# Create Dataset for Music Classification using Spotipy 

In [1]:
import spotipy
import time
from IPython.core.display import clear_output
from spotipy import SpotifyClientCredentials, util

In [2]:
client_id='your client id'
client_secret='your client secret key'
redirect_uri='http://localhost:7000/callback'
username = 'your username'
scope = 'playlist-modify-public'

In [3]:
manager = SpotifyClientCredentials(client_id,client_secret)
sp = spotipy.Spotify(client_credentials_manager=manager)
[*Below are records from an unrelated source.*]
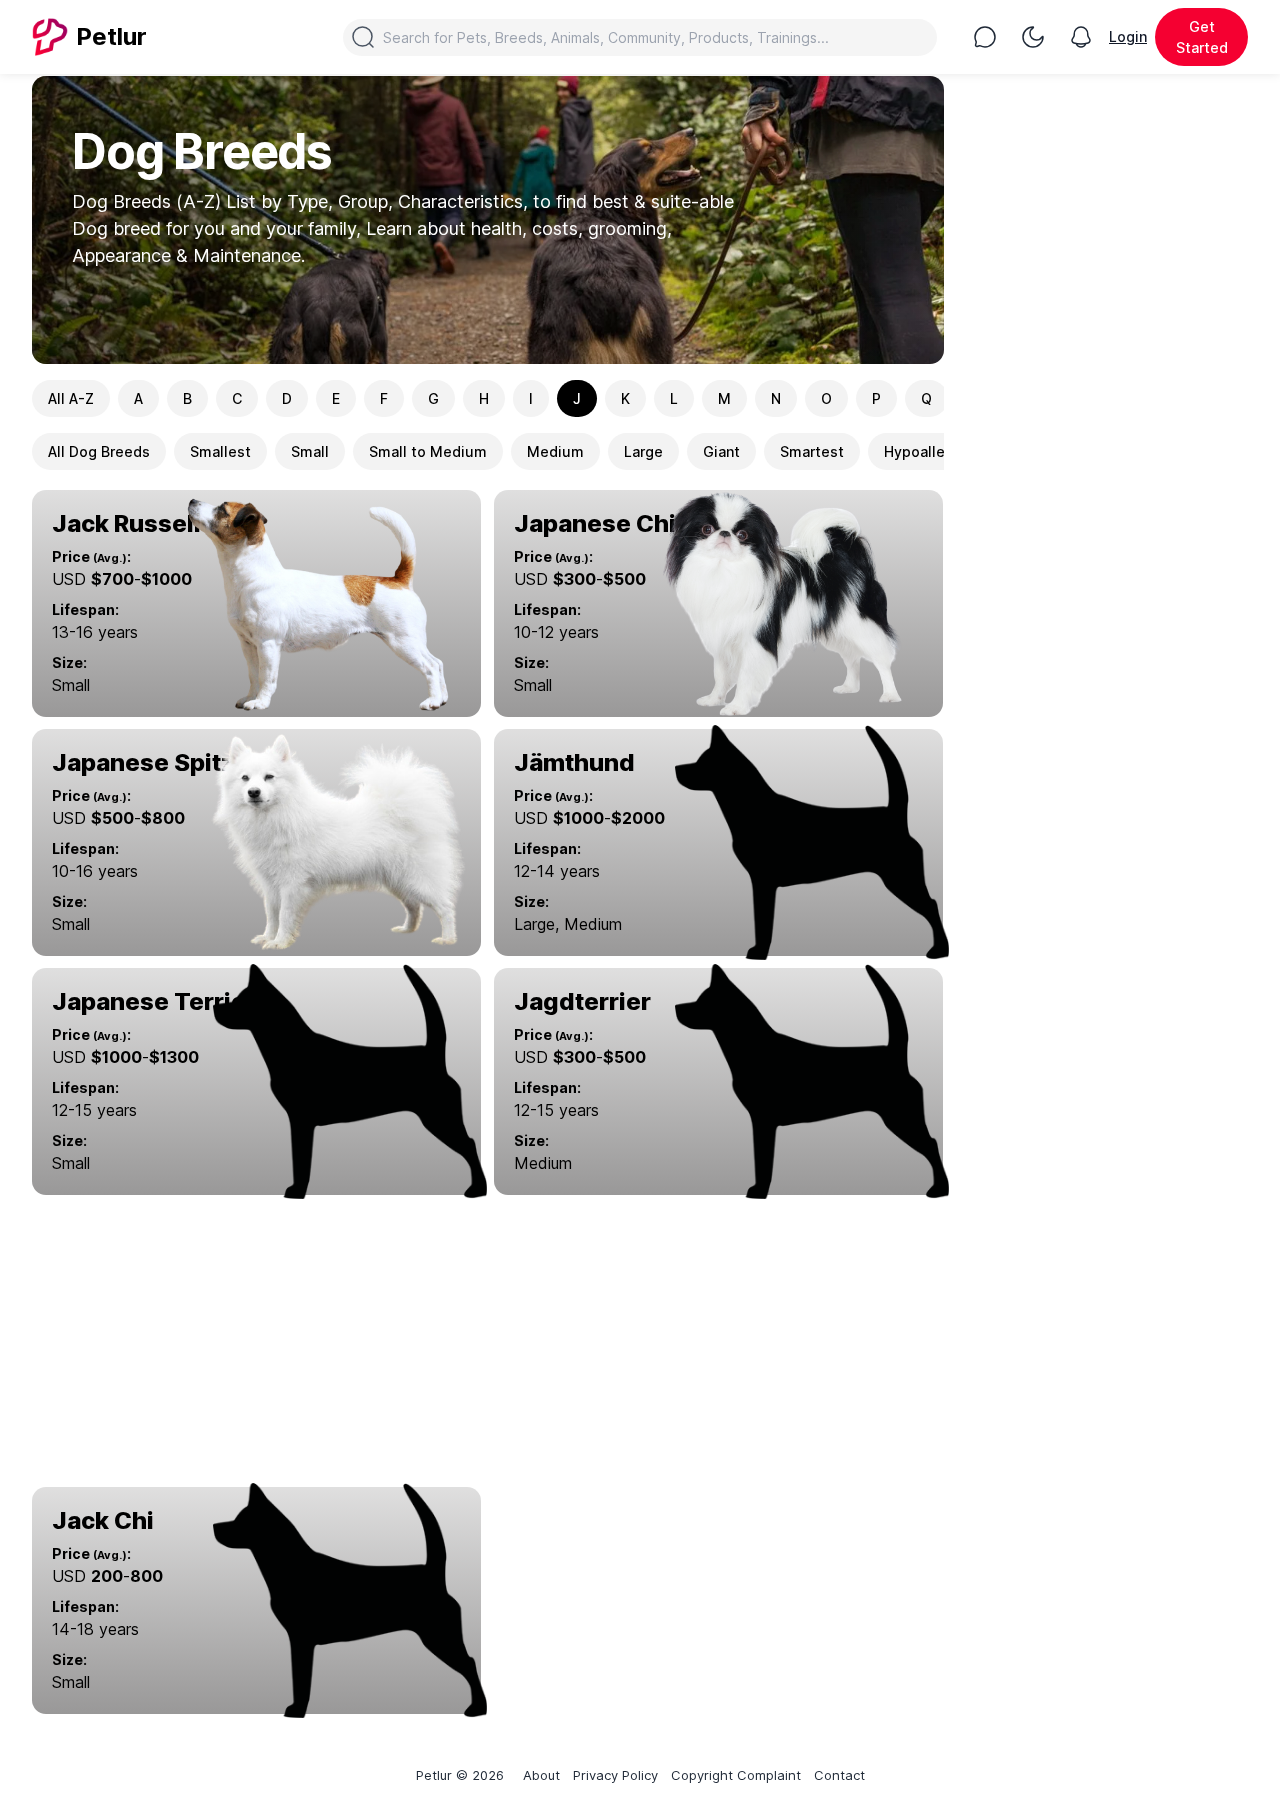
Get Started (1202, 37)
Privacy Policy (615, 1775)
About (541, 1775)
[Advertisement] (488, 1343)
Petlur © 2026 (460, 1775)
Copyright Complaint (736, 1775)
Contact (839, 1775)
#Credentials to access to  the Spotify User's Playlist, Favorite Songs, etc. 
token = util.prompt_for_user_token(username,scope,client_id,client_secret,redirect_uri) 
spt = spotipy.Spotify(auth=token)

In [24]:
def download_playlist(id_playlist,n_songs):
    songs_id = []
    tracks = []

    for i in range(0,n_songs,100):
        playlist = spt.playlist_tracks(id_playlist,limit=100,offset=i)
        
        for songs in playlist['items']:
            songs_id.append(songs['track']['id'])
    
    counter = 1
    for ids in songs_id:
        
        time.sleep(.6)
        track,columns = get_songs_features(ids)
        tracks.append(track)

        print(f"Song {counter} Added:")
        print(f"{track[0]} By {track[2]} from the album {track[1]}")
        clear_output(wait = True)
        counter+=1
    
    clear_output(wait = True)
    print("Music Downloaded!")
    return tracks,columns

In [16]:
def get_songs_features(ids):

    meta = sp.track(ids)
    features = sp.audio_features(ids)

    # meta
    name = meta['name']
    album = meta['album']['name']
    artist = meta['album']['artists'][0]['name']
    release_date = meta['album']['release_date']
    length = meta['duration_ms']
    popularity = meta['popularity']
    ids =  meta['id']

    # features
    acousticness = features[0]['acousticness']
    danceability = features[0]['danceability']
    energy = features[0]['energy']
    instrumentalness = features[0]['instrumentalness']
    liveness = features[0]['liveness']
    valence = features[0]['valence']
    loudness = features[0]['loudness']
    speechiness = features[0]['speechiness']
    tempo = features[0]['tempo']
    key = features[0]['key']
    time_signature = features[0]['time_signature']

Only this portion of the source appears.